Weeeeell, it's been a while since I've posted on my blog, and since the only things I've been posting about lately are grumbling rants about a lack of creativity or long-winded recounts of ill-spotted sicknesses, I've decided to go in a different direction for my next post. It is TWO THOUSAND TWELVE baby, the year of alliteration!
(Although, I guess that's not really true... The "thousand" doesn't really count since it makes the "th" sound instead of the "t" sound, soooo it's not really alliteration after all.)
ANYWAY. I know I moaned excessively in my last post about being unbearably uncreative or what-have-you, and maybe there is a bit of underlying truth to it, but that's not to say I am not happy in Austin.
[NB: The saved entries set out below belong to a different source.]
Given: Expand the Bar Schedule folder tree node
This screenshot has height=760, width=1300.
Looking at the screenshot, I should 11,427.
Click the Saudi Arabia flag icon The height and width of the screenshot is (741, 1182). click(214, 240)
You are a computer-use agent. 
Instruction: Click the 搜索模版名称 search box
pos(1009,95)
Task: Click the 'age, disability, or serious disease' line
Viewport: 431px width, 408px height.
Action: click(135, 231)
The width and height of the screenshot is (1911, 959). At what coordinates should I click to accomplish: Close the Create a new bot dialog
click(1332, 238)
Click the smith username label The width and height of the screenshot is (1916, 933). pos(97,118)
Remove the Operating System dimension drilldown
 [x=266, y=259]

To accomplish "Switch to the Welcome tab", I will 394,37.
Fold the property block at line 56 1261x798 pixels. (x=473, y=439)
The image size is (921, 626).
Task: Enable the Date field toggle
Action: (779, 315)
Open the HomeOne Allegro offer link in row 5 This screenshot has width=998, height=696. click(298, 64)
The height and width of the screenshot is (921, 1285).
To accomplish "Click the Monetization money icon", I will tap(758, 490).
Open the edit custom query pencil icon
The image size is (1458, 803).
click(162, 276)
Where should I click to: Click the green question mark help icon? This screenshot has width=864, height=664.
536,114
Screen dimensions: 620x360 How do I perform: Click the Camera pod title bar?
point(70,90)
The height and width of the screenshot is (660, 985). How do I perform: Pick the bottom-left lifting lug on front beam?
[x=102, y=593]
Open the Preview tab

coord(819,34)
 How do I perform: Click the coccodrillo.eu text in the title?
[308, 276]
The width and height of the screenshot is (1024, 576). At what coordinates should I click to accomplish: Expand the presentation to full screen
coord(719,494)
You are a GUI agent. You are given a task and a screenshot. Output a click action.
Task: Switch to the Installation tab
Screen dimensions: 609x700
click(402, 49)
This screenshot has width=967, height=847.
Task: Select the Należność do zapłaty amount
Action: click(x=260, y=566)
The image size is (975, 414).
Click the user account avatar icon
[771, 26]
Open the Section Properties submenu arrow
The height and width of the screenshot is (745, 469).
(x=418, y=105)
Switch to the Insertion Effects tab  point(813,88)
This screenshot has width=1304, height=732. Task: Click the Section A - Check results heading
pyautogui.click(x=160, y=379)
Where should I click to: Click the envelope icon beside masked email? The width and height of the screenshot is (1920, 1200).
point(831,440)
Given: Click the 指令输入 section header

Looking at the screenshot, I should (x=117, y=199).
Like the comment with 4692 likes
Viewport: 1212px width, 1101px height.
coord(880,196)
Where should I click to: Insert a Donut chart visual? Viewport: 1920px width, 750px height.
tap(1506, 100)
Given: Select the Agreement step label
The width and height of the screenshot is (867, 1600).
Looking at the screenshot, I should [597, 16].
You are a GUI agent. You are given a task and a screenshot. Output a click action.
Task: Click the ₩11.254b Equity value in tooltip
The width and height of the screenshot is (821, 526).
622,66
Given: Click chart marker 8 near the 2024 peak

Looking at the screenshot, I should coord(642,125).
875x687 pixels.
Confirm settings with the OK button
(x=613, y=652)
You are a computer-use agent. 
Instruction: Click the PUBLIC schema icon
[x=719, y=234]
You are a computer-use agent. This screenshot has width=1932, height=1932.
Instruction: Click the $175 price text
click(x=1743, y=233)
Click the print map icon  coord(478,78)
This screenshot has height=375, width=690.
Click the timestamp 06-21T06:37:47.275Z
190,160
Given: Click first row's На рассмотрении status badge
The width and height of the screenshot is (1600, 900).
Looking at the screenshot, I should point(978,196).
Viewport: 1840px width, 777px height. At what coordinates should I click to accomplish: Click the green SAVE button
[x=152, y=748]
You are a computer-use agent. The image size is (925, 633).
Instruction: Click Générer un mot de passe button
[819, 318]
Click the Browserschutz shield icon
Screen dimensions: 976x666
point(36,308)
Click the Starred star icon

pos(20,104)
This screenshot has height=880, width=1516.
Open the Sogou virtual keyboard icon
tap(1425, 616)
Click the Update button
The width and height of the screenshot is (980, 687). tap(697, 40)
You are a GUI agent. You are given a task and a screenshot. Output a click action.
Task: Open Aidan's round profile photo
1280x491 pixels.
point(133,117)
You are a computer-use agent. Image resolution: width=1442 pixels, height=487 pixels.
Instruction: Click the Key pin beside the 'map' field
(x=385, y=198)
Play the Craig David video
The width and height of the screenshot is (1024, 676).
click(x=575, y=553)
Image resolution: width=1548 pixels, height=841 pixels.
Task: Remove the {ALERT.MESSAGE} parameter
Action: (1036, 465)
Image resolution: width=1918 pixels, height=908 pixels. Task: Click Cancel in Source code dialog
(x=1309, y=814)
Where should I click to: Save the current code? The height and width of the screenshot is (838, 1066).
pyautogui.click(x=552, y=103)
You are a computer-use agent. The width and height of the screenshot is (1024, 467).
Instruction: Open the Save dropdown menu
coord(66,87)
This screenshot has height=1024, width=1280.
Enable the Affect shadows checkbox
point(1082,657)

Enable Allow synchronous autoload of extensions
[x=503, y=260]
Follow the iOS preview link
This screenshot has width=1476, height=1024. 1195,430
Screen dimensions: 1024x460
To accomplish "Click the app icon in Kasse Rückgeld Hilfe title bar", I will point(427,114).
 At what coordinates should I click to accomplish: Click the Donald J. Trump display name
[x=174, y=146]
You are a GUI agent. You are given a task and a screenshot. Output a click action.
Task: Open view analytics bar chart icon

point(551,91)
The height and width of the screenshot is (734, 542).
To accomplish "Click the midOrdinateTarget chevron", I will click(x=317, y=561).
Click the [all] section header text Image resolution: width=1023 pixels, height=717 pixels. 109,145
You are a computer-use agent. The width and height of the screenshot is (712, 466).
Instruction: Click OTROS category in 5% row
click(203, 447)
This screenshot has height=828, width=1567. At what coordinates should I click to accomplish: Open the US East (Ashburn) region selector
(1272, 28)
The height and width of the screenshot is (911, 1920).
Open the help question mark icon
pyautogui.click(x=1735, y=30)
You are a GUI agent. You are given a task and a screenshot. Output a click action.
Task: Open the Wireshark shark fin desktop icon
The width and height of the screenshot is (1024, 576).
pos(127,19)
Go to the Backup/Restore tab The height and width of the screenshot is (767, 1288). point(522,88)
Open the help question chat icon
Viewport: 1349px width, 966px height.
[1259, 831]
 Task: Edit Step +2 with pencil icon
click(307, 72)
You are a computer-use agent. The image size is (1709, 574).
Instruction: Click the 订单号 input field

In fact, I'm actually the happiest I've ever been over an extended period of time, (excluding the days when I was under 4 feet tall and drew on the sidewalk in chalk all day and ate my sandwiches in shapes. You can't compare adulthood happiness to the simple-minded happiness of children. I mean, I was happy all day with just some paper, colored pencils, Oreos, and a marathon of Rocko's Modern Life on tv).
In sharp contrast to my younger days, I haven't really been too happy since leaving high school. In fact, UNT drove me friggin insane.
So naturally, despite changing to UT in fall of 2011, I was still determined to be miserable because that's what I was used to. I didn't know what it was like to not be tired all the time and stressed out to the point of hair-loss. But now....... I do. And it's nice!
I enjoy Arabic. I like the language. I like the learning environment. I think my future looks promising (assuming the world doesn't end and all that). So even though I still have a lot of work that must be done, it's manageable and sometimes... dare I say it... enjoyable. I won't drag on this post for now. But I want to keep things moving forward rather than just standing still.